-------- Document excerpt

Discharging Hemp from Paraos (Native Boats).
The hemp comes on board in great oblong bales, looking like oakum, and a man told me it was the fibre of a plant like a banana tree, which the natives split and shred very skilfully, and then it is dried and done up in bales, and “that is all there is to it,” as the Americans say.
Opposite the town of Cebú is a long, low island called Mactan, where the great Portuguese Navigator Magellan was killed in the year 1521. The story is that the natives of the islands, finding Magellan invincible, and believing him to be enchanted, lured the great explorer away by treachery to the little island of Mactan, where they had prepared a pit covered with branches, such as they use to trap wild pigs. Magellan fell into this trap, whereupon the savages rushed out of their hiding-places and shot him in the joints of his harness with poisoned arrows, and one bold man finally finished him off with a spear. They poison their arrows to this day as they did then, by dipping the tip into a decomposed human body.
There is a monument to Magellan on the spot where he died, but we did not have time to go and see it, so I had to be content with looking at a photograph, which gave me a very good idea of the quaint old three-decker edifice of grey stone, tapering to a column at the top. The real and original spelling of Mactan is as I have written it, but it is now altered to Maktan, and for this change there is a very curious reason, dating from the days, some ten years ago, when the Filipinos, headed by a patriot of the name of Emilio Aguinaldo, revolted against the authority of Spain. The chief element in the uprising was a secret society, called the Katipunan, the device of which, on flags and so forth, was K K K, and to make this fact memorable, or to prove his power, Aguinaldo ordered the hard letter C to be replaced by K in all names in the Philippines, making Mactan, Maktan; Capiz, Kapiz; Catbologan, Katbologan, and so on. This alteration the Americans, some think unwisely, have not taken the trouble to abandon, so the revolutionary spelling remains a monument of the success of disloyalty, to say nothing of the names having thus lost all philological significance.

----------------

### Task:
Copy out the passage above about Cebú, Magellan, and the spelling of Mactan word for word, from its heading to its last sentence.

-------- Extracted material

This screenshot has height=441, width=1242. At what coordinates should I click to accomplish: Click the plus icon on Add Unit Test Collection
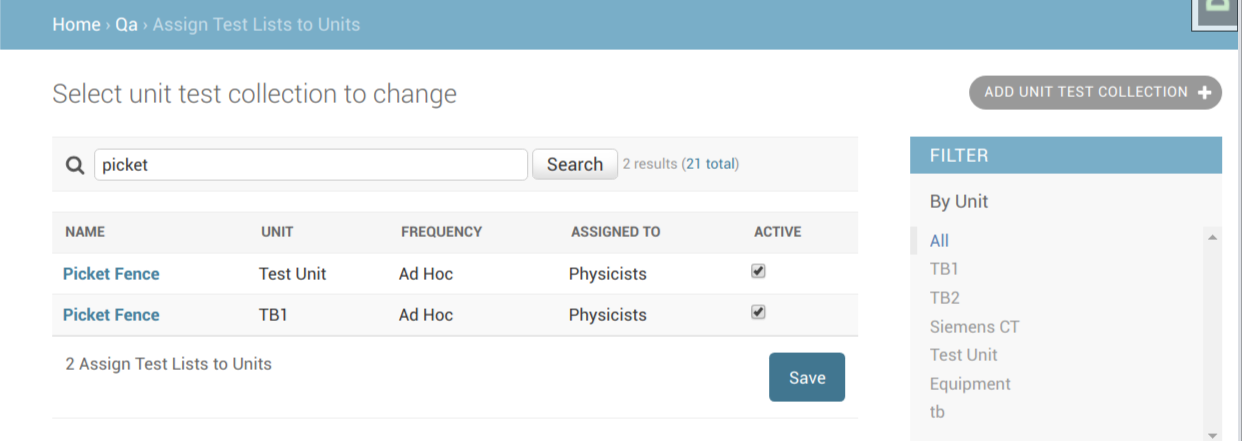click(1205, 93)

----------------
-------- Extracted material

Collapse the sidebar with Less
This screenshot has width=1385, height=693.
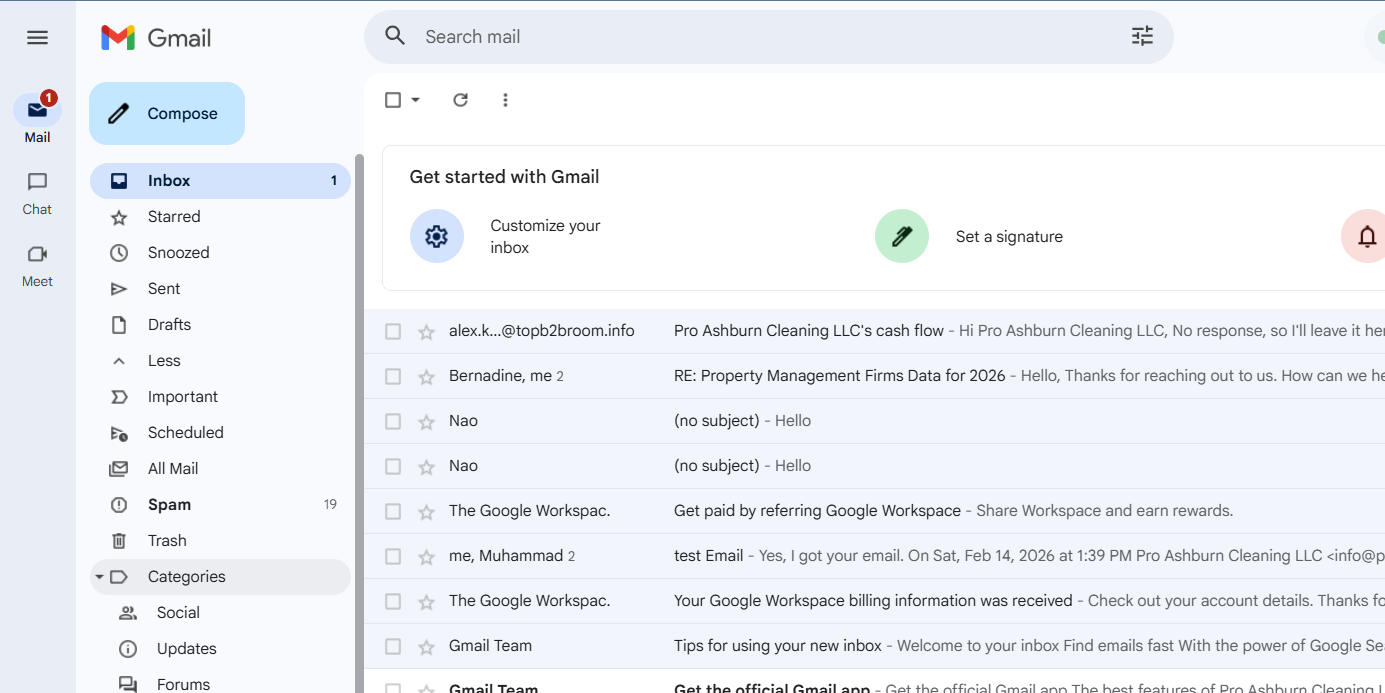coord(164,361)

----------------

### Result of this exercise:
Discharging Hemp from Paraos (Native Boats).
The hemp comes on board in great oblong bales, looking like oakum, and a man told me it was the fibre of a plant like a banana tree, which the natives split and shred very skilfully, and then it is dried and done up in bales, and “that is all there is to it,” as the Americans say.
Opposite the town of Cebú is a long, low island called Mactan, where the great Portuguese Navigator Magellan was killed in the year 1521. The story is that the natives of the islands, finding Magellan invincible, and believing him to be enchanted, lured the great explorer away by treachery to the little island of Mactan, where they had prepared a pit covered with branches, such as they use to trap wild pigs. Magellan fell into this trap, whereupon the savages rushed out of their hiding-places and shot him in the joints of his harness with poisoned arrows, and one bold man finally finished him off with a spear. They poison their arrows to this day as they did then, by dipping the tip into a decomposed human body.
There is a monument to Magellan on the spot where he died, but we did not have time to go and see it, so I had to be content with looking at a photograph, which gave me a very good idea of the quaint old three-decker edifice of grey stone, tapering to a column at the top. The real and original spelling of Mactan is as I have written it, but it is now altered to Maktan, and for this change there is a very curious reason, dating from the days, some ten years ago, when the Filipinos, headed by a patriot of the name of Emilio Aguinaldo, revolted against the authority of Spain. The chief element in the uprising was a secret society, called the Katipunan, the device of which, on flags and so forth, was K K K, and to make this fact memorable, or to prove his power, Aguinaldo ordered the hard letter C to be replaced by K in all names in the Philippines, making Mactan, Maktan; Capiz, Kapiz; Catbologan, Katbologan, and so on. This alteration the Americans, some think unwisely, have not taken the trouble to abandon, so the revolutionary spelling remains a monument of the success of disloyalty, to say nothing of the names having thus lost all philological significance.